Machine translation is one of the oldest tasks of computational linguistics, and it has achieved a certain amount of success, especially in genres with limited vocabulary.  Machine translation into or out of signed languages is still in its infancy, however, and is often confused with sign synthesis and recognition.

This report discusses the progress of a project to create an application to translate weather reports prepared in English by the National Oceanic and Atmospheric Administration (NOAA) into American Sign Language (ASL), the principal language of the Deaf community in the United States and Canada.  The nonwritten nature of ASL poses a problem for the output of the application: there exist a number of writing systems for the language, but none have a wide following among signers.  The system currently produces output in the Newkirk 1986 writing system, but in order for it to be widely used, it will have to be linked with a sign synthesis application.
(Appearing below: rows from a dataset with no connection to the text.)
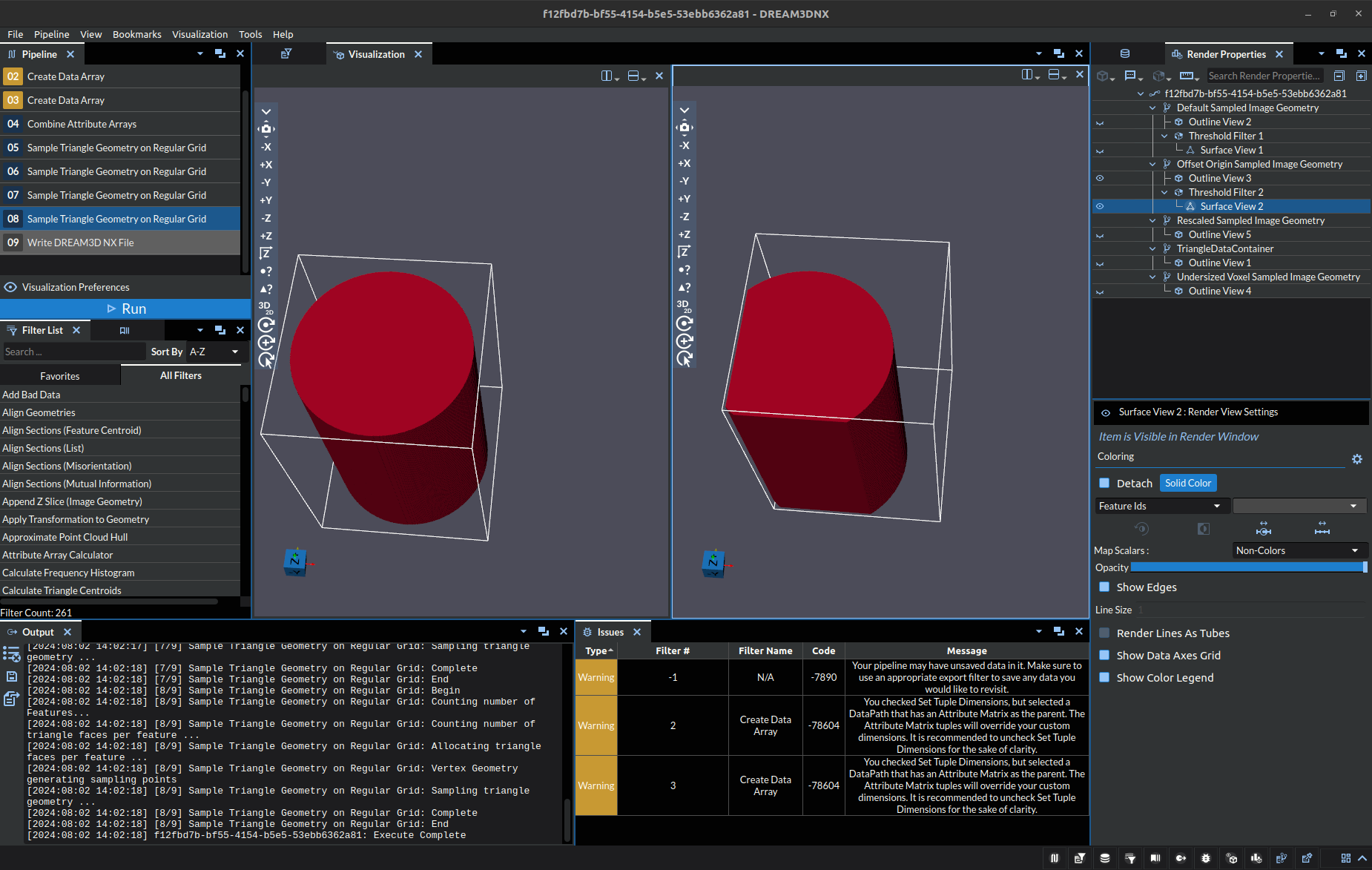
Task: Click the split-view icon atop the left Visualization view
Action: pos(608,76)
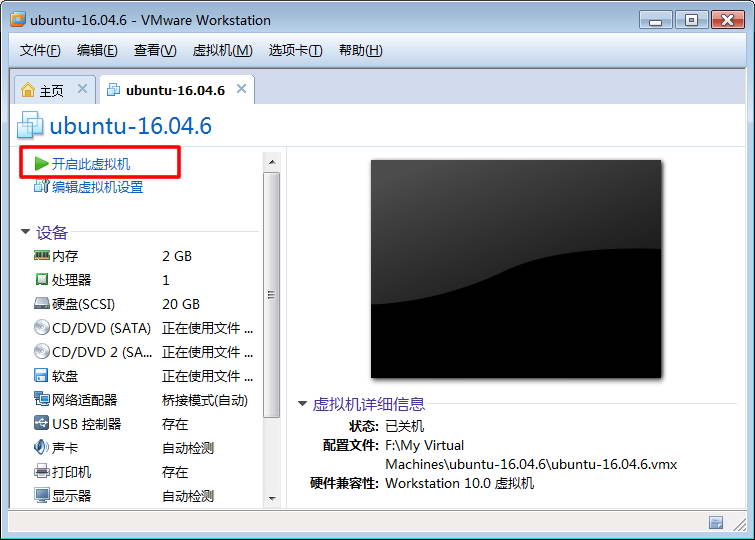The height and width of the screenshot is (540, 755).
Task: Select the processor (处理器) icon
Action: point(41,280)
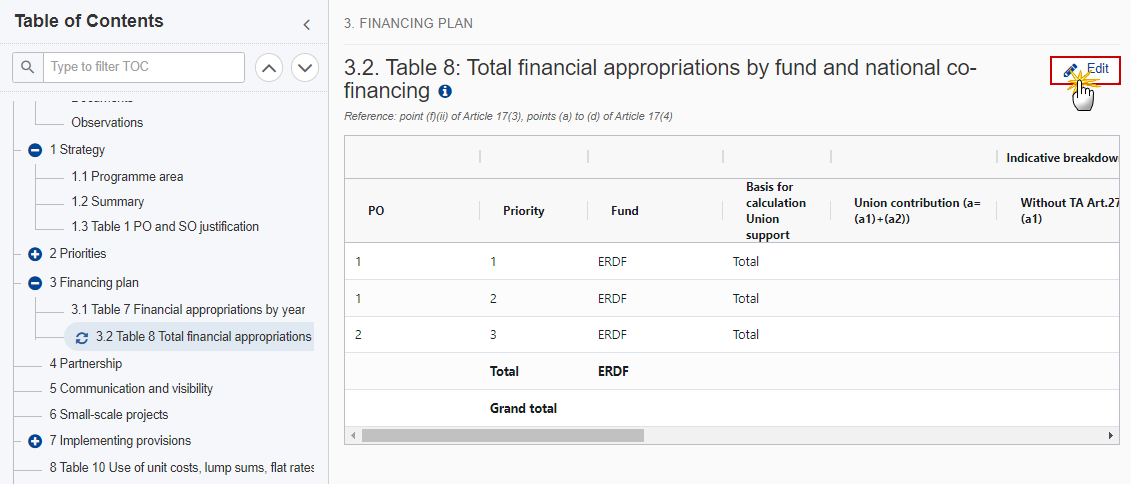This screenshot has height=484, width=1131.
Task: Go to 5 Communication and visibility
Action: [131, 389]
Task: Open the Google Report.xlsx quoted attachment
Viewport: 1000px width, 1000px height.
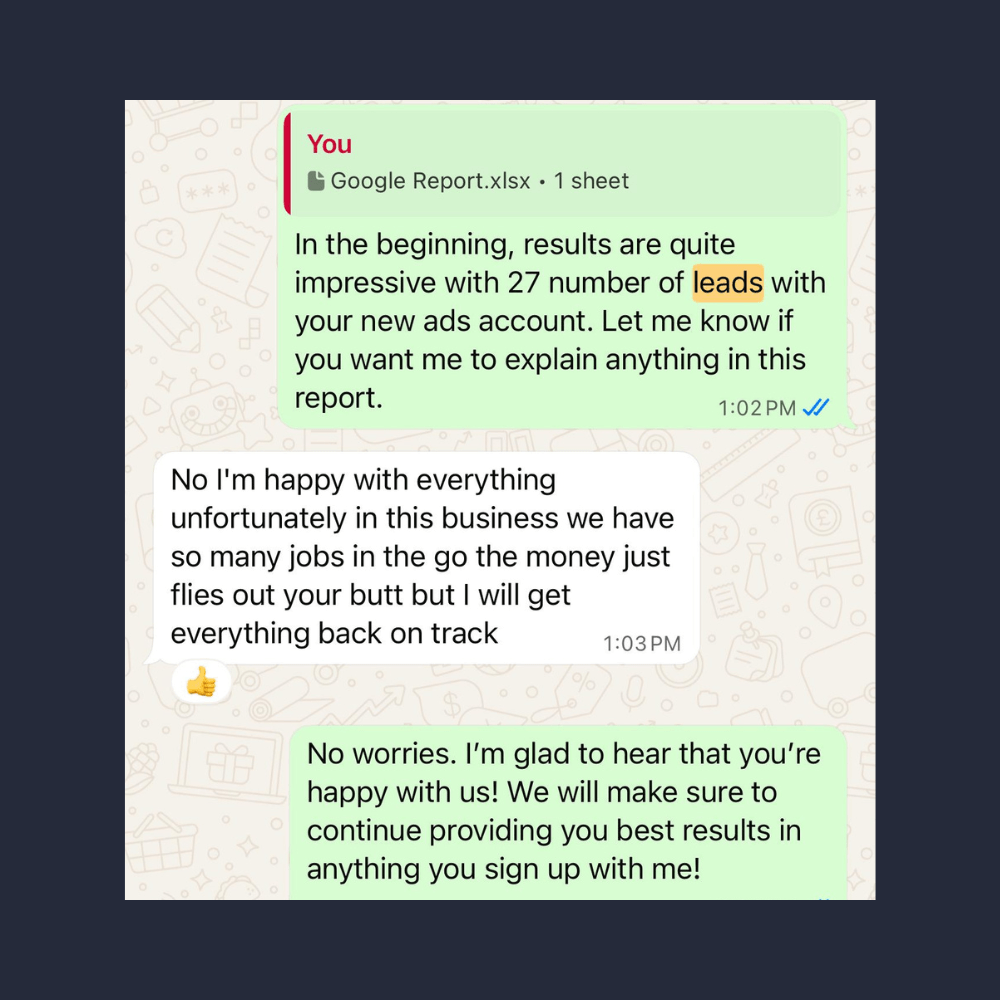Action: [430, 181]
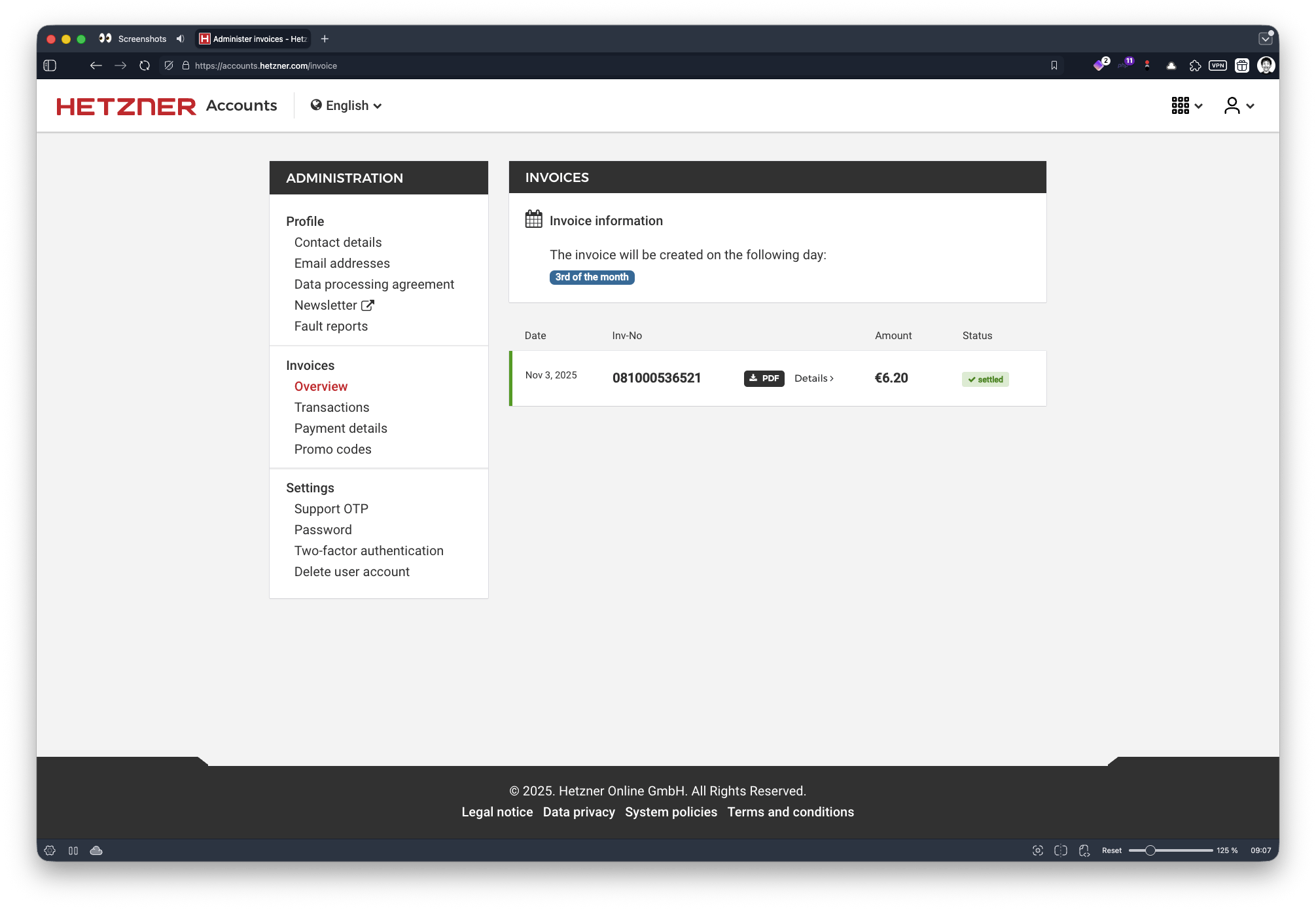The height and width of the screenshot is (910, 1316).
Task: Expand Details for invoice 081000536521
Action: point(813,378)
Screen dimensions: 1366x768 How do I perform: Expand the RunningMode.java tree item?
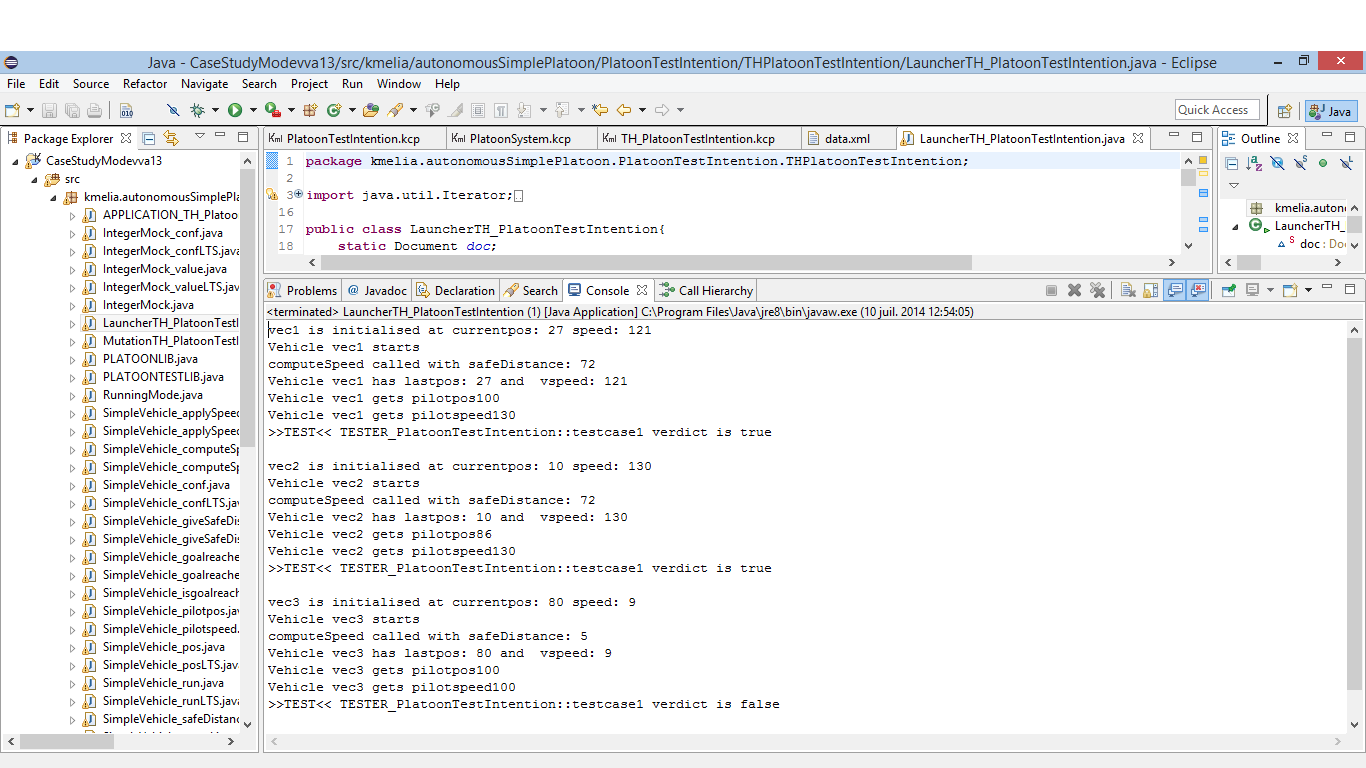click(x=72, y=395)
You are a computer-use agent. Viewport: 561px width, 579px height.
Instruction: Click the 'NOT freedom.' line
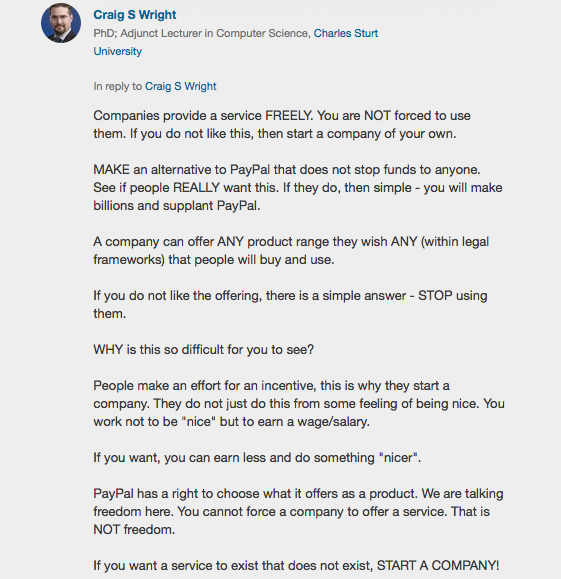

Weather reports were chosen as input because they are both useful and readily available on the World Wide Web, and use a well-defined set of terms, but the the existing vocabulary of weather terms in ASL was not extensive enough to match the NOAA English terminology, so the project includes a significant amount of corpus planning.  As counterpoint to the current predominance of formal theories of syntax in computational linguistics, the project also examines functional syntactic models and possible implementations in machine translation.  The presentation will include a brief demonstration of the system.